Exercise prompt. Rewrite the records below, swapping "image size" for "screenshot size" and leaving everything else unchanged. Omit the pictures from your answer.

Entries from a dataset

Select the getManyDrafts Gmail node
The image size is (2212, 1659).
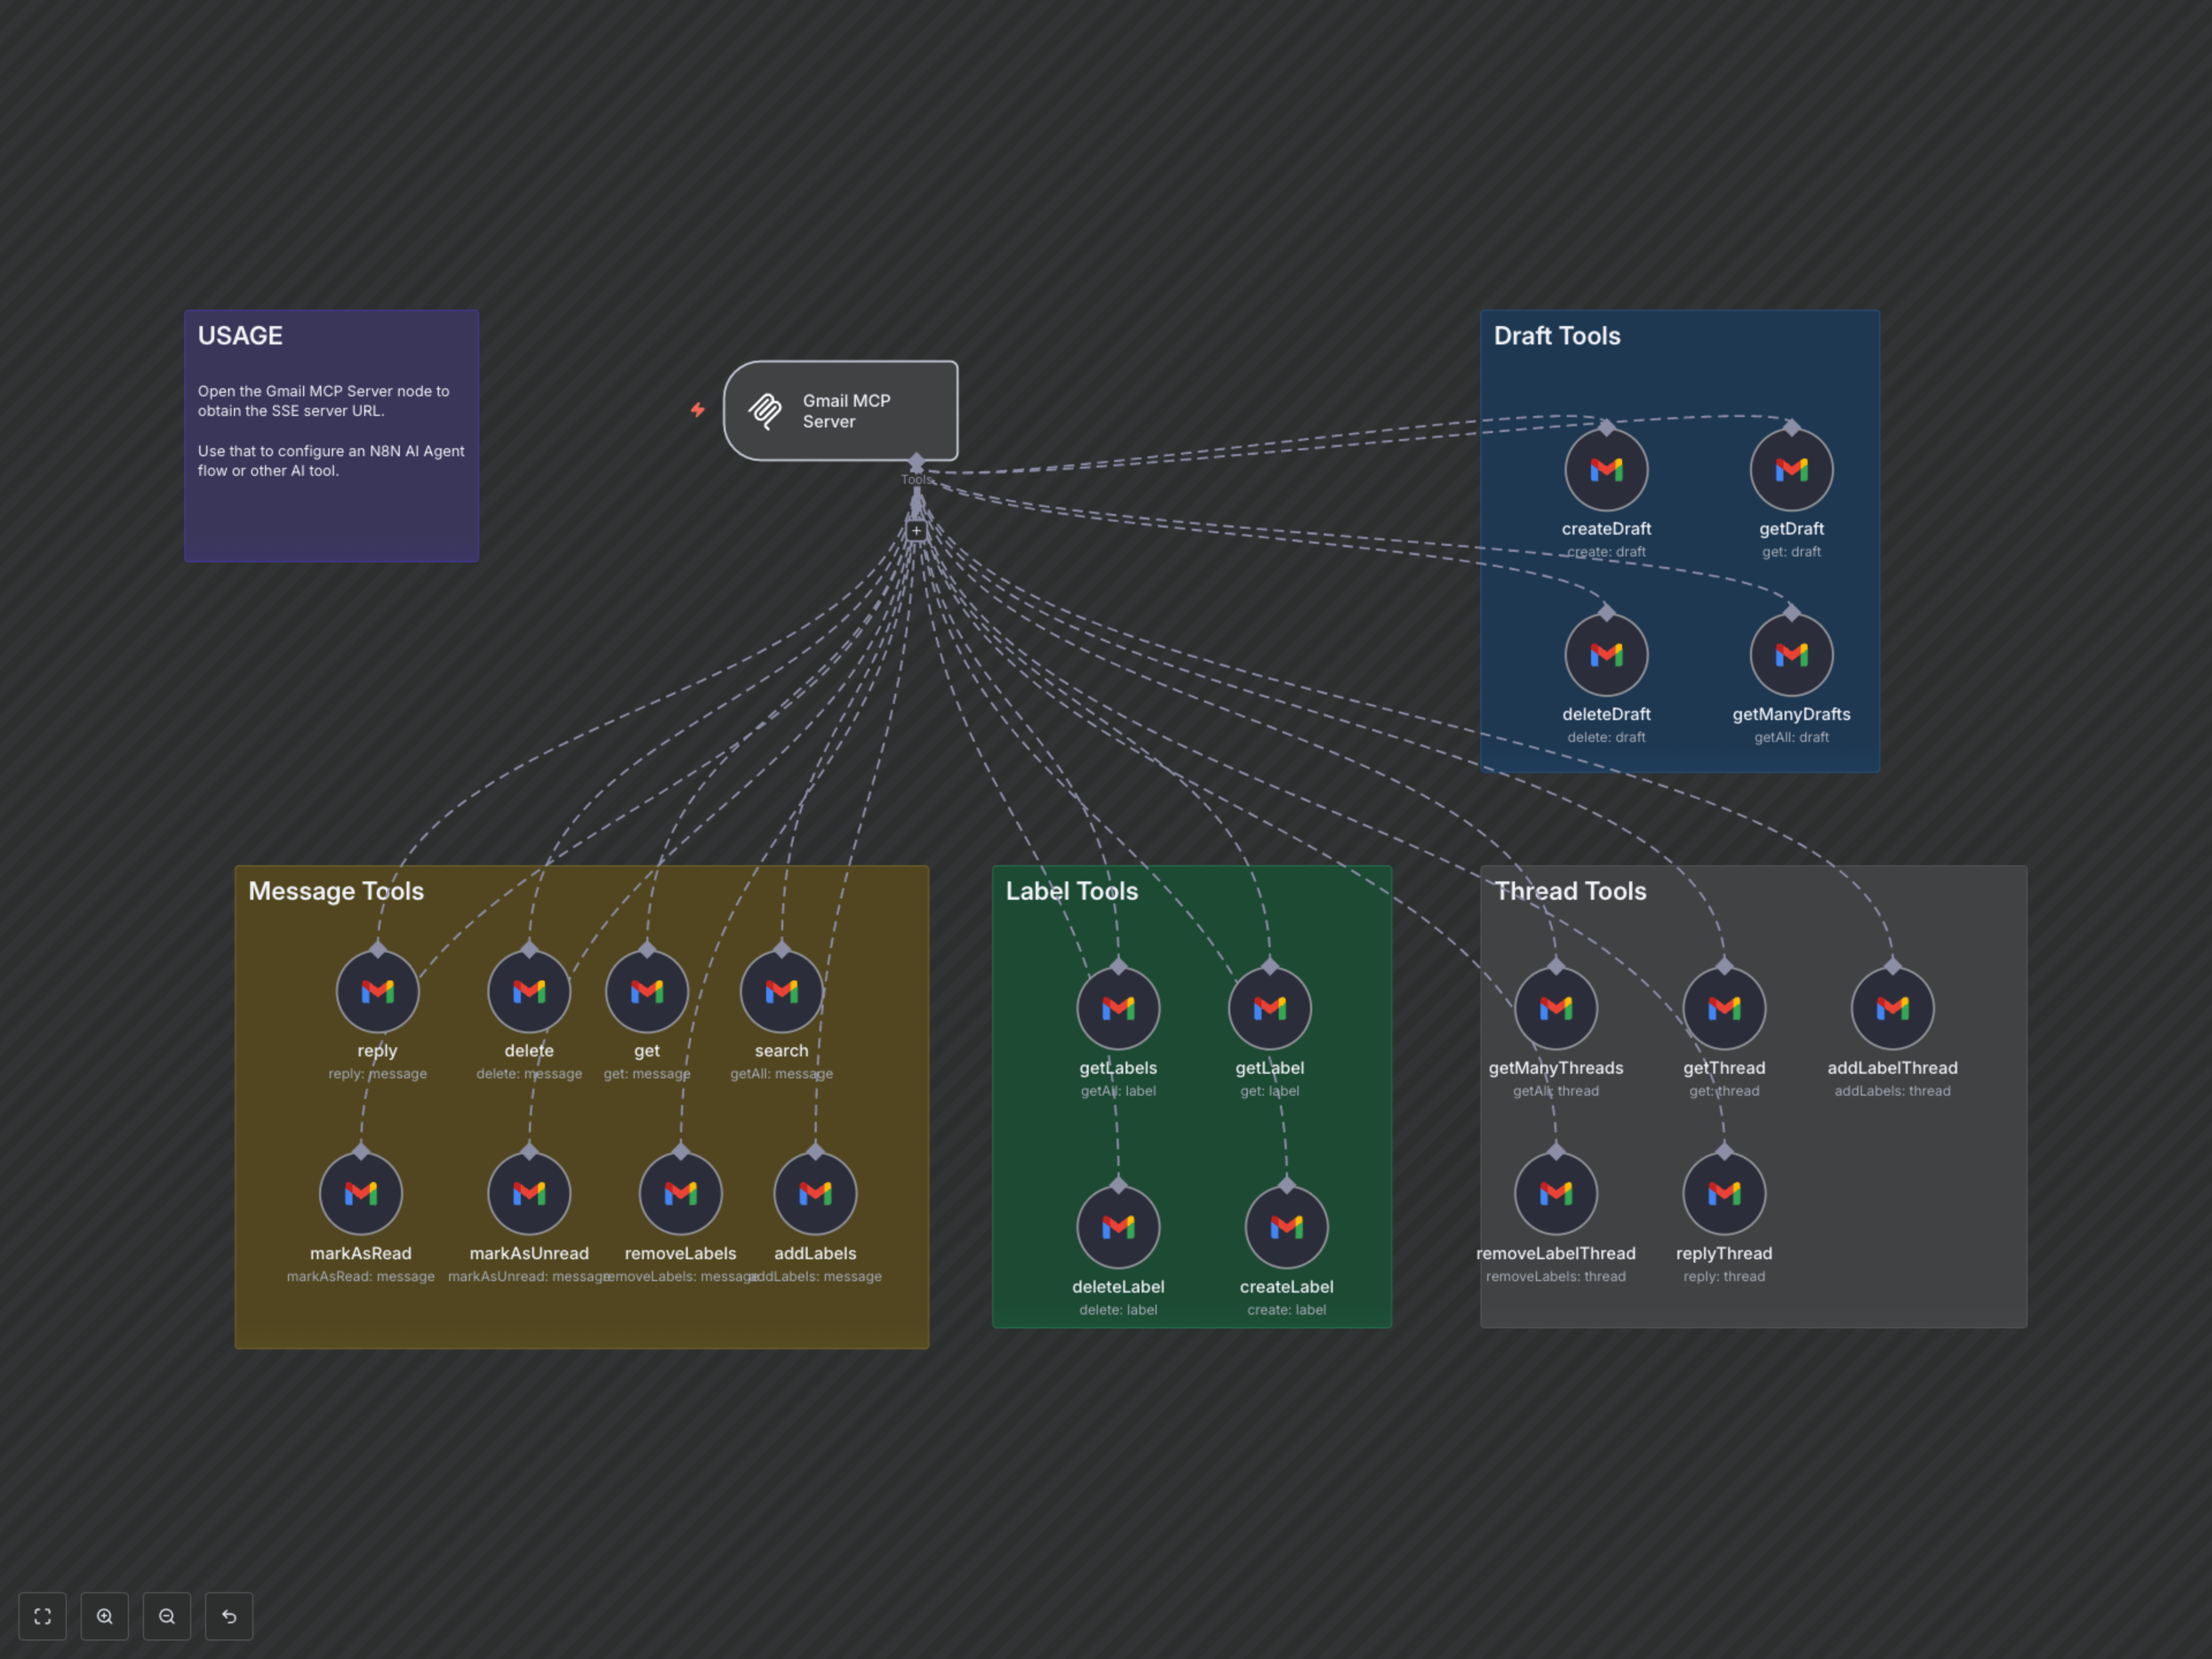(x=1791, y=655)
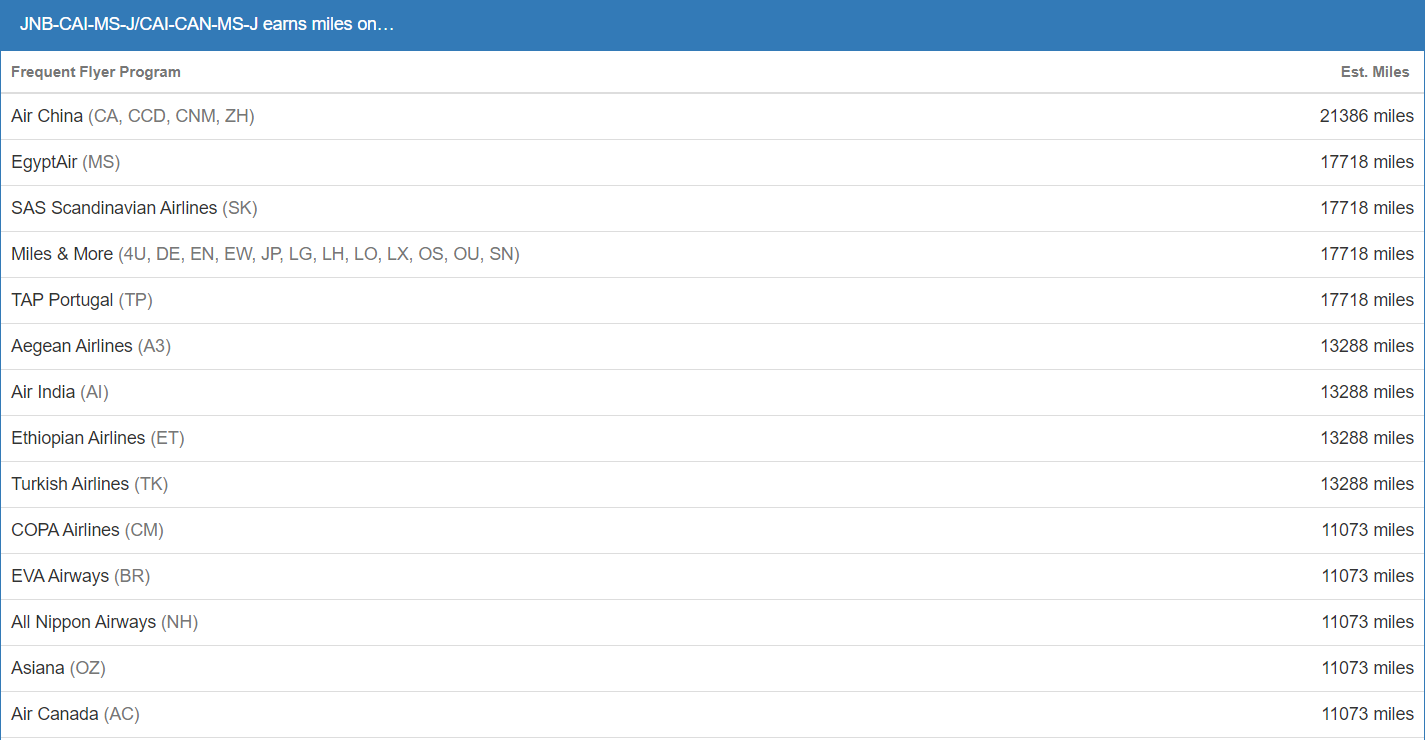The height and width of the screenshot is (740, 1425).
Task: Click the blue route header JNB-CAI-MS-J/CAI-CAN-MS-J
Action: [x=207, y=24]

Full output.
Select the getManyDrafts Gmail node
The screenshot size is (2212, 1659).
(x=1791, y=655)
The height and width of the screenshot is (740, 1425).
Task: Click the blue route header JNB-CAI-MS-J/CAI-CAN-MS-J
Action: [x=207, y=24]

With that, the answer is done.